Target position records
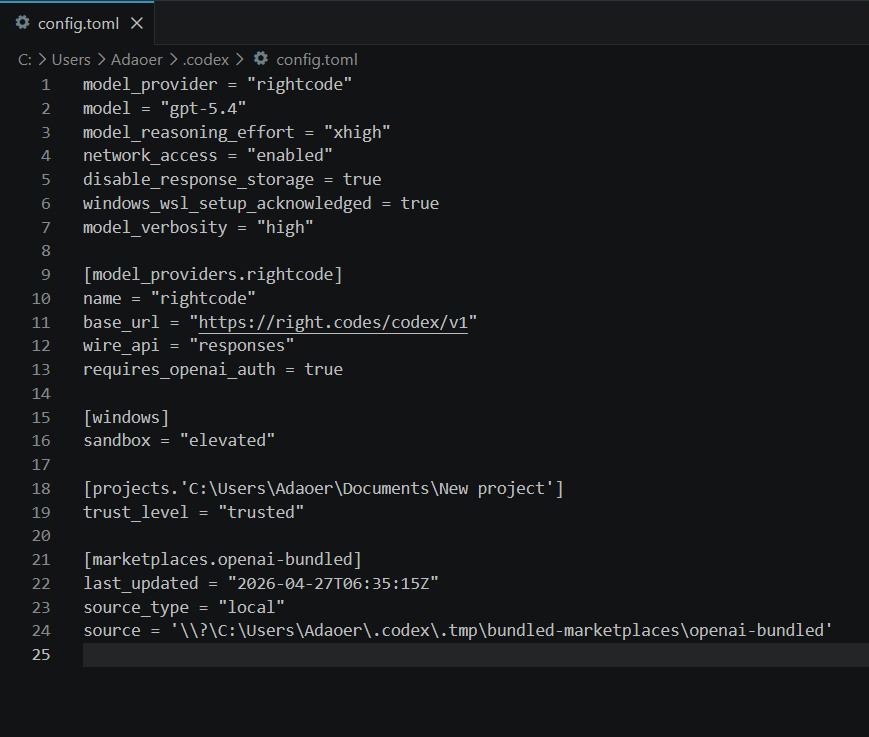Screen dimensions: 869x737
Task: Click line number 18 in gutter
Action: click(41, 488)
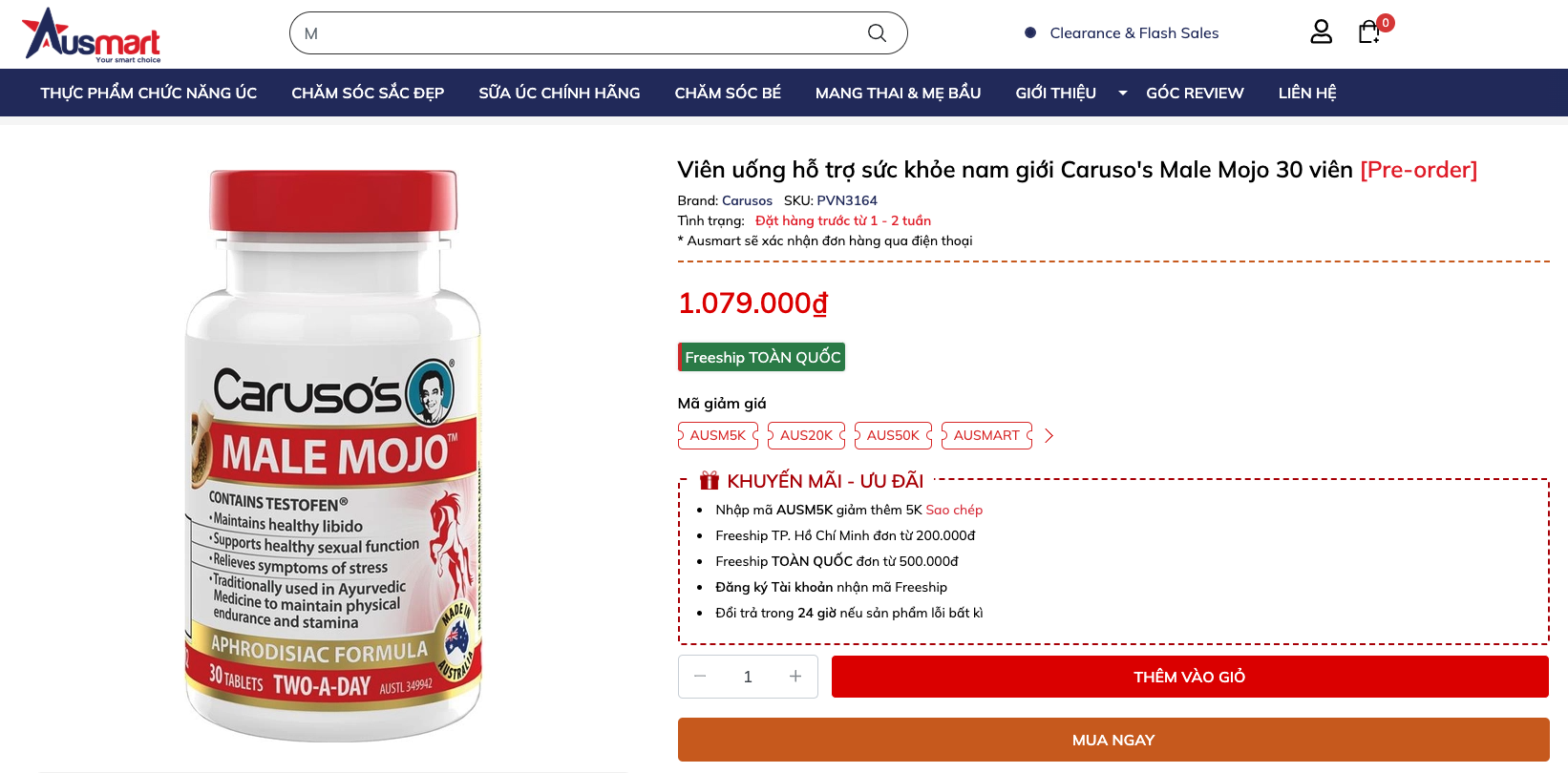Go to SỮA ÚC CHÍNH HÃNG
The image size is (1568, 773).
[x=560, y=93]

Aim of the exercise>
Express the rows above as a Markdown table with the columns Number and Record line, numbering each line and skipping blank lines. Leave the pictures out of the table.

Answer for the task>
| Number | Record line |
|---|---|
| 1 | Screen dimensions: 869x737 |
| 2 | Task: Click line number 18 in gutter |
| 3 | Action: click(41, 488) |
| 4 | Go to SỮA ÚC CHÍNH HÃNG |
| 5 | The image size is (1568, 773). |
| 6 | [x=560, y=93] |